最初はライントランスをカソフォロでドライブすることにf特や音質面での不安がありましたが、さすがにパーマロイコアによる変圧比1:1のトランスです。
その特性と音質に関してバラック実験を重ねるうちに不安は確信に変わっていきました。(^_-)

使用する真空管ですが、選別やメンテナンスの点でも全て同じ双3極管を使ったほうが都合が良いので、供給の豊富な球から選ぶことにしました。
直結回路の安定性、差動バランス、ゲインの観点からもμの高い球は避けて、中μ管(μ=20前後)の中から使えそうな球を探すと、 12AU7(6189,5814),6FQ7,12BH7,等があり、ピン接続が違いますが、63505687 等も候補になります。

先ずは手持ちの中からユニットのバラツキの無いものをセレクトすることでスタート。手っ取り早く 6FQ7/6CG7(GE) を使えばその構造からもバラツキが少ないので好都合なのですが、ゲインのある初段に使うとなるとマイクロフォニックノイズが気になり、沢山ある手持ちの中から探してもどれも皆ほぼ同じでこれと思しき静かな球は見つかりませんでした。

次に全球 12AU7/ECC82 を試してみましたが、ユニット間バラつきが多く、なかなか差動バランスが良いのが見つからず、マイクロフォニックも 6FQ7/6CG7(GE)  と大差ないので今ひとつでした。 12AU7 の高信頼管 6189W もほぼ変わらず、高信頼管でも差は無いです。

その次に試した 5814A(GE) は3本(4本中1本は不良だった(>_<))ともマイクロフォニックが小さく、バランスも悪くなかったので初段はこれに決定、もちろん全て 5814A で構成してもかまわないのですが、手持ちの数が揃わないので全球統一は断念しました。

カソフォロ段はバラツキの差が出にくいので初段の選別から弾かれた球を使うつもりだったのですが、 5814A(GE) は手持ちが3本しかないので結局は手持ちの数が多い 6FQ7/6CG7(GE) を使うことにしました。偶然にも GE 製で統一することになりましたが、小信号を扱うラインアップですのでブランドよりもノイズの少なさと安定性を優先します。

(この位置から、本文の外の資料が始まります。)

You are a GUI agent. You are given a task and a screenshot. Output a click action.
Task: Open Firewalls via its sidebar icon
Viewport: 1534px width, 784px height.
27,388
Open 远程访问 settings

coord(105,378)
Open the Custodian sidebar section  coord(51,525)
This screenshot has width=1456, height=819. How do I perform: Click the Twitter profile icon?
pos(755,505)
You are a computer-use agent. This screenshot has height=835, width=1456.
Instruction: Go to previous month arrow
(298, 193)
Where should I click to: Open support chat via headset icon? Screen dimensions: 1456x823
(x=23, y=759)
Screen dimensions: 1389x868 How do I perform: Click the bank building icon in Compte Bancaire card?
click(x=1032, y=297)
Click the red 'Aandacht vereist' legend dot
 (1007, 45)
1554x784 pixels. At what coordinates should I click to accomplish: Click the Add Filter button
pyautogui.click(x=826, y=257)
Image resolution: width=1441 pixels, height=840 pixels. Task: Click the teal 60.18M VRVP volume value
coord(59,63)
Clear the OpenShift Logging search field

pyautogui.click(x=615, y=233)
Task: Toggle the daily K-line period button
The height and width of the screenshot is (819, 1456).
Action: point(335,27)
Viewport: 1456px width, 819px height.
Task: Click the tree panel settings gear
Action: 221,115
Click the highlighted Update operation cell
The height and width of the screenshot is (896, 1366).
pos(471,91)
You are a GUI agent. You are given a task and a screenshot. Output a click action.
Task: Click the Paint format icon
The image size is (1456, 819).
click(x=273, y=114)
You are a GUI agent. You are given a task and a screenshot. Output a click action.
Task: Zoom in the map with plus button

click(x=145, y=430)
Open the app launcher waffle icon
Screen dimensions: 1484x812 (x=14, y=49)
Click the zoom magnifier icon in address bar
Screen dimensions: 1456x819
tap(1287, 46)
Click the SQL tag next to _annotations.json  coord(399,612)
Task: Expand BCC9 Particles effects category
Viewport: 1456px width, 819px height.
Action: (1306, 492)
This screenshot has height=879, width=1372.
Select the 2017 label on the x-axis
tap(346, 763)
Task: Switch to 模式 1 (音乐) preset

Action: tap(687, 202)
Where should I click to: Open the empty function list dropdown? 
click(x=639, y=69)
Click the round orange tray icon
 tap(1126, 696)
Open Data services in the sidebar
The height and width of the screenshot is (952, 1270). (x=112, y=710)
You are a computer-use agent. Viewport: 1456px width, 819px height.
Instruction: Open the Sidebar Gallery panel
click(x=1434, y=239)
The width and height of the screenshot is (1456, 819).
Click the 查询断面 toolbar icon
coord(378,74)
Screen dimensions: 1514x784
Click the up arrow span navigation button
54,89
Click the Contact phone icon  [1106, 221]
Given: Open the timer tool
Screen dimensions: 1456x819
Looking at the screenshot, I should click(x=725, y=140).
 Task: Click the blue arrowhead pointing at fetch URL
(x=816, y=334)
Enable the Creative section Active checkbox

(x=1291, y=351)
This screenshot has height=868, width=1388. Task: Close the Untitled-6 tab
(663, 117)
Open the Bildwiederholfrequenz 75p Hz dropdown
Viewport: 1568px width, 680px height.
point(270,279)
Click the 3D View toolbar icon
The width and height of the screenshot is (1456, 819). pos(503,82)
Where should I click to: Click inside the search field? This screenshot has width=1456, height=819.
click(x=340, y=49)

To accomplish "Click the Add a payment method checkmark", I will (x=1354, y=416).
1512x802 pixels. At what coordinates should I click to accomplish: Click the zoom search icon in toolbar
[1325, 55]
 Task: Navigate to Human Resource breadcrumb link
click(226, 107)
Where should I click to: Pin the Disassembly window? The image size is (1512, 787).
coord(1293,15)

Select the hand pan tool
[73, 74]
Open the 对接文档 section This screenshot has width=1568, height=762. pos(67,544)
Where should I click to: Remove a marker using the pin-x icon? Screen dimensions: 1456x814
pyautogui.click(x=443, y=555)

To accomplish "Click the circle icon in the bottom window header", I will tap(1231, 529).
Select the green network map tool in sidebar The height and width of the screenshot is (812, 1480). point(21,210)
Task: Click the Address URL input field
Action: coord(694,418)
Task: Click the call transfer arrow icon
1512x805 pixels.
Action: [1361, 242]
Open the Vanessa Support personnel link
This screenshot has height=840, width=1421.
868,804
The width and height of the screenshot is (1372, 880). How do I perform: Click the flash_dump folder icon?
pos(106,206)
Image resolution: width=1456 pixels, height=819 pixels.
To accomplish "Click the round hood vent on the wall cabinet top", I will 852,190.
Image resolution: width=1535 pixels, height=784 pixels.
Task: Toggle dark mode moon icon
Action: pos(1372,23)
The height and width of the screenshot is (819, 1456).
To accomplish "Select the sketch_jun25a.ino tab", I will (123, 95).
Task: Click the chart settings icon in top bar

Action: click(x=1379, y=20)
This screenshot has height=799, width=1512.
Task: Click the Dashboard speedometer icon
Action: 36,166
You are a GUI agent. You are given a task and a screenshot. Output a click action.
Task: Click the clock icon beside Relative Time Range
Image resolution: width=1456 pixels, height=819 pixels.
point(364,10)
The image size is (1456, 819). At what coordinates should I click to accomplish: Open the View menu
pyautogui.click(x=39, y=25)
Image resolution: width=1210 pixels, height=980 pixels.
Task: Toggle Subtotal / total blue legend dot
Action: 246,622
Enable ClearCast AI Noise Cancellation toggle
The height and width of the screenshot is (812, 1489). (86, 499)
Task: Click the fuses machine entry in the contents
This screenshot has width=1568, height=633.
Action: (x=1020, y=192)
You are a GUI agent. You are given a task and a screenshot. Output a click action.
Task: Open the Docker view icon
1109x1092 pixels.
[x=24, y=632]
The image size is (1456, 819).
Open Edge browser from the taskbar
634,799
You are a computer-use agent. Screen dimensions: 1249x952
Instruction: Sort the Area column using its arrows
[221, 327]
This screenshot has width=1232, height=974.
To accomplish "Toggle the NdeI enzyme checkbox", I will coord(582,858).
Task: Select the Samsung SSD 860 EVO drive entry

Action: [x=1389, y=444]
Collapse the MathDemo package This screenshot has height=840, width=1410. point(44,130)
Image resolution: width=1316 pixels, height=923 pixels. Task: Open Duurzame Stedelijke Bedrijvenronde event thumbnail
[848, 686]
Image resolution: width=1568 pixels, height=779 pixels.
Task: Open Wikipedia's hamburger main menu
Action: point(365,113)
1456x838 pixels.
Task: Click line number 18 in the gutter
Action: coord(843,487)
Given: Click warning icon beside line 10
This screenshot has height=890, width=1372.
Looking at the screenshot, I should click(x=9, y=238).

アンプとしての球数は片ch3本計6本で、電源に整流管 6X4 が存在するので全部で7球の構成ですが、カソフォロ段の 6FQ7/6CG7 パラの代わりに 5687 を使って5球または整流管無しにして4球構成にすることも充分可能です。

 


  ■ まだ未完成... 

長年プリアンプやラインアンプの必要性に疑問を持ち続けていましたが、信号をピンケーブルで繋ぐ以上はやはりパワーアンプは直接低インピーダンス出力でドライブしたほうが音質劣化を減少させます。
ボリュームコントロールの後に長いケーブルは御法度、最低でも低インピーダンスで出力出来るバッファーが必要だと思いを改めることになりました。

本機はまだケースに纏めるまで至っていませんが、機能としてはセレクターとボリュームにLow-Boostを備えた構成です。
現在はラインセレクター+ボリューム(所謂セレクターBox)の直後に入れて使っていますが、こういったスタイルも充分有りだと思います。但し、接続するケーブルは必要限最短で...。

何故トランス出力なのか?
それは先ずインピーダンスを低く出来るのと、差動アンプの2つのバランス出力を合成して1つのアンバランスに纏められるし、イザとなれば接続次第でバランス出力にも変更が可能なところが一番の理由です。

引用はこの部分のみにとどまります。